Reputacja: 1 Mike ma wspaniałą reputacjęMike ma wspaniałą reputacjęMike ma wspaniałą reputacjęMike ma wspaniałą reputacjęMike ma wspaniałą reputacjęMike ma wspaniałą reputacjęMike ma wspaniałą reputacjęMike ma wspaniałą reputacjęMike ma wspaniałą reputacjęMike ma wspaniałą reputacjęMike ma wspaniałą reputację
- Nieporozumienia…ambasador ich wysłał... jeszcze kurwa powiedzą, że dla hrabiego Doriana pracują - mruknął kapral patrząc jak dwaj dziwni osobnicy znikają za zakrętem - Dobra robota posterunkowy. Jak wrócą to spierdol ich ze schodów bez fatygowania mnie.
- Ta jest
- strażnik zasalutował regulaminowo.

Iladabode tymczasem zorientował się, że parę osób w porcie ciekawie się im przygląda. Zbyt ciekawie. Szczęściem, zdążyli zniknąć w uliczkach zanim ciekawość przerodziła się w coś bardziej przykrego.
Klucząc uliczkami po kilkunastu minutach znaleźć się w sąsiedniej dzielnicy. Było tu sporo sklepów różnego rodzaju. Nie było problemem zrobić zakupy.
A potem wystarczył zabić trochę czasu jaki został do wieczora.

*

- Kapitanie! - wołanie majtka siedzącego na bocianim gnieździe wzbudziło poruszenie na pokładzie. Kapitan osłaniając kapeluszem oczy przed słońcem spojrzał w górę.
- Co jest?
- Statek. Nie ma bandery.


Faktycznie, do zatoczki wpływał statek. Bystre oko Wróbla mogło dostrzec, że wielokrotnie był naprawiany. Nazwa na kadłubie “Złoty bażant” lśniłą nowością. Smukły kadłub, ale i dosyć ładowny. Przeczucie i życiowe doświadczenie mówiły Kubie, że to nie kupiec.
Na Bażancie także ich zobaczono. Po chwili na maszcie wesoło załopotała bandera Alani. Jakże by inaczej, skoro kawałek dalej był Alański port.

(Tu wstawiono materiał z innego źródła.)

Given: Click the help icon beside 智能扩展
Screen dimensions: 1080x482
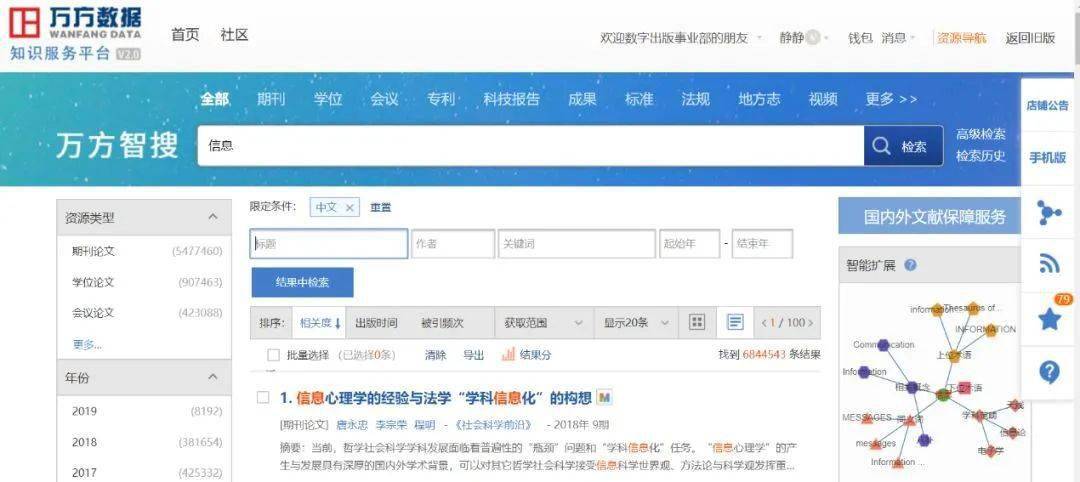Looking at the screenshot, I should pos(910,265).
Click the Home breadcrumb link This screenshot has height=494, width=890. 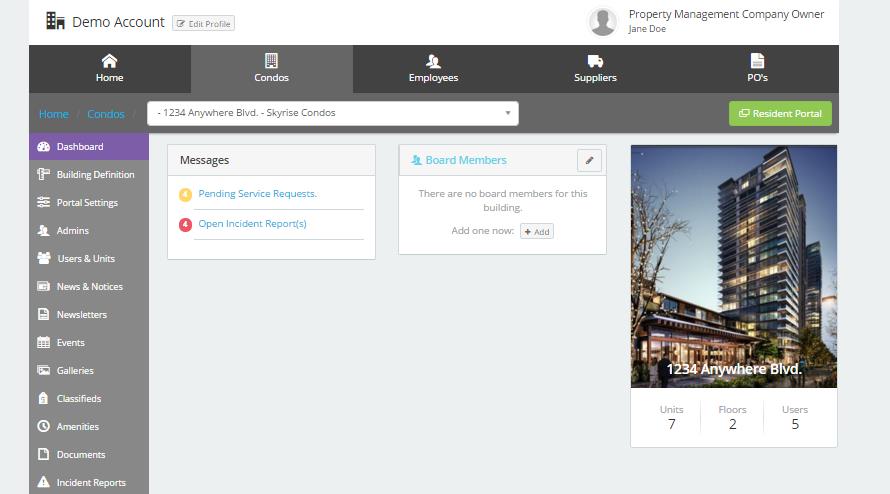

- Nie jest dobrze - powiedział kapitan. - Mam przetrzebionych i rannych ludzi. Jak dojdzie co do czego może być ciężko.
- Znasz ten okręt, kapitanie?
- Znam ten typ. Bosman… niech ludzie po cichu się uzbroją.
- Ay, ay sir.



Od Was zależy czy pokojowo pogadacie czy nie.